Court Opinion

ID: 9565794
Source: CourtListenerOpinion
Date Created: 2023-08-21 19:27:56.188224+00
Date Added: 2024-06-11T09:19:53.436902
License: Public Domain

Utter, J.
(concurring)—I agree with the majority's holding that the special facts of this case justify holding that the failure to give a unanimity instruction was harmless in this case. I write separately because the majority's reasoning, if read too expansively, might undermine the standard that this court unanimously agreed governs the question of harmless error. See State v. Kitchen, 110 Wn.2d 403, 756 P.2d 105 (1988).
*73In State v. Kitchen, supra, we held that constitutional error was presumed to be prejudicial. This presumption can only be overcome if no rational juror could have a reasonable doubt as to any one of the incidents alleged. Kitchen, at 411.

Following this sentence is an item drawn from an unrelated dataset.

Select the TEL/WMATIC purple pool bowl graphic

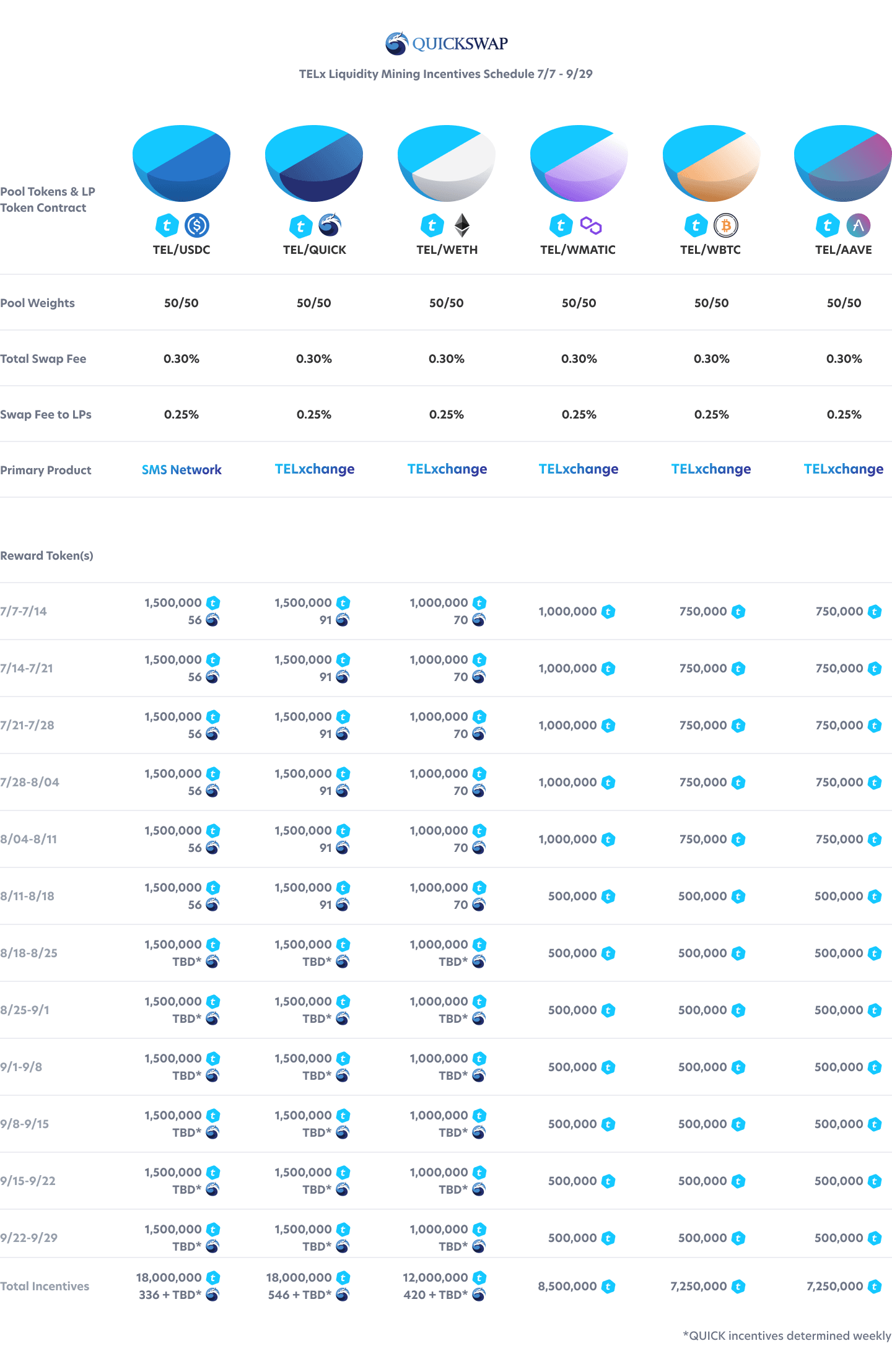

I agree with the majority that no reasonable juror could have found the defendant innocent. I am concerned, however, about reading the jury's collective mind to reach that result. Kitchen requires a presumption of prejudice whenever jury instructions are erroneous as to unanimity, precisely because the error usually makes it impossible to determine what the jury found factually. Without a unanimity instruction in a multiple acts case, the jury might convict even though it was not unanimous about any particular act having occurred. Kitchen, at 411. For that reason, the majority's citation to State v. Casbeer, 48 Wn. App. 539, 542, 740 P.2d 335, review denied, 109 Wn.2d 1008 (1987) is inappropriate. In Casbeer, the Court of Appeals upheld a finding of nonentrapment in a bench trial because a specific factual finding about the lack of credibility of a witness supported it. If the jury made specific factual findings about the credibility of witnesses, I would readily agree to uphold these findings if supported by substantial evidence. Because the jury reaches its verdict without entering specific findings of fact, however, assumptions about what the jurors must have thought are usually grossly unfair to defendants appealing constitutionally defective jury instructions. An improperly instructed jury may reach a verdict without reaching the factual conclusions which should support a verdict.
This record, however, forces me to agree with the majority that the jury could not have reached the verdict it did without concluding that the victim was telling the truth about all three incidents and that the defendant was lying about all of them. Because nothing in the record suggests that the credibility of the two principals varied as to any of the incidents and no other direct evidence of the acts was introduced, I agree that given the credibility judgment the *74jury must have made, no reasonable juror could have concluded that the defendant was innocent of any of the acts alleged. Such a conclusion will never be appropriate if the record reveals any evidence which could justify a reasonable doubt in any juror's mind about any given incident, even if the jury obviously believed the victim and not the defendant.
I wish to emphasize that most records do not permit such confident inferences about what the jurors must have concluded. Such inferences will be inappropriate in almost any other case. We must always ask ourselves not just what we would have concluded were we the juror. We must decide whether any rational juror could have a reasonable doubt as to any of the acts alleged in deciding a harmless error question. Kitchen, at 411. Because no reasonable juror could have a reasonable doubt about any of the acts alleged in this case, I concur in the majority opinion.
Brachtenbach, J., concurs with Utter, J.